Show HN: Algorithmically finding the longest line of sight on Earth

Original Article ↗ Hacker News Discussion ↗

Project and Core Idea

  • Site precomputes “longest line of sight” for points on Earth using global DEM data, then visualizes them as heatmaps and individual lines.
  • Focus is on terrain-scale visibility (mountains, valleys), not local obstructions like buildings or trees.
  • Several related tools are referenced that compute per-point viewsheds or panoramas, but this project emphasizes “global exhaustive search” and performance (Rust, SIMD).

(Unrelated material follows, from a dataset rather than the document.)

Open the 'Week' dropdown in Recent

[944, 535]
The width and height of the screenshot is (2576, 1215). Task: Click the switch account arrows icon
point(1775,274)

Atmosphere vs. Theoretical Lines of Sight

  • Multiple comments stress that real visibility is often far shorter due to haze, humidity, dust, and lighting.
  • Long-distance record photographs (≈480 km, ≈440+ km) required extreme planning, ideal weather, and favorable lighting (often just before sunrise).
  • Some note strong refraction effects (e.g. Föhn over the Alps) both improving and distorting apparent distance; others question what counts as a “picture” when objects are silhouettes.
  • Authors say the algorithm includes a standard refraction coefficient and they’d like to explore extreme-refraction cases in future runs.

Data, Resolution, and Reliability

  • Underlying DEM is 3 arcseconds (100 m) global data (viewfinderpanoramas), so buildings, vegetation, and fine terrain are smoothed out.
  • This leads to obviously wrong claims in dense cities or back gardens; defenders argue it’s intended for large-scale topography, not street-level accuracy.
  • Higher-resolution LiDAR exists (even centimeter-scale for some cities) but would explode storage/compute requirements.
  • Artifacts are visible, e.g. grid-like patterns in flat Florida terrain from DEM cleaning.

Algorithmic Choices and Discrepancies

  • Tool rotates terrain around each observer and scans a 1° azimuth “band of sight,” trading off accuracy for tractable global computation.
  • Developers report viewshed area errors typically around 0.5–2% due to rasterization, interpolation, and limited angle coverage, distinct from projection errors.
  • Another long-sightline researcher points out a ∼7 km discrepancy on the claimed world record line; both sides agree they’re likely sampling slightly different coordinates and not “casting enough rays.”
  • North-face Himalayan views and some Colombian peak labels/coordinates are suspected to be off, highlighting sensitivity to DEM and sampling.

Feature Requests and Use Cases

  • Strong demand for photos, 3D relief views, and automatic Google Earth/panorama links to “complete the story.”
  • Requests for: top N longest lines from a point; approximate visibility in all directions (per-direction maxima); or coarse “visible area” rings. Full per-direction storage for every point is noted as potentially petabyte-scale.
  • Proposed and actual uses include: ham radio and microwave QSOs, Meshtastic/LoRa mesh planning, WiFi experiments, SOTA-style peak activations, long-distance hiking goals, geology/geomorphology visualization, and “finding all of something” (e.g. cycling climbs).
  • Some see it as a good anti–flat earth demonstration; creators even muse about running the model on a hypothetical flat Earth for fun.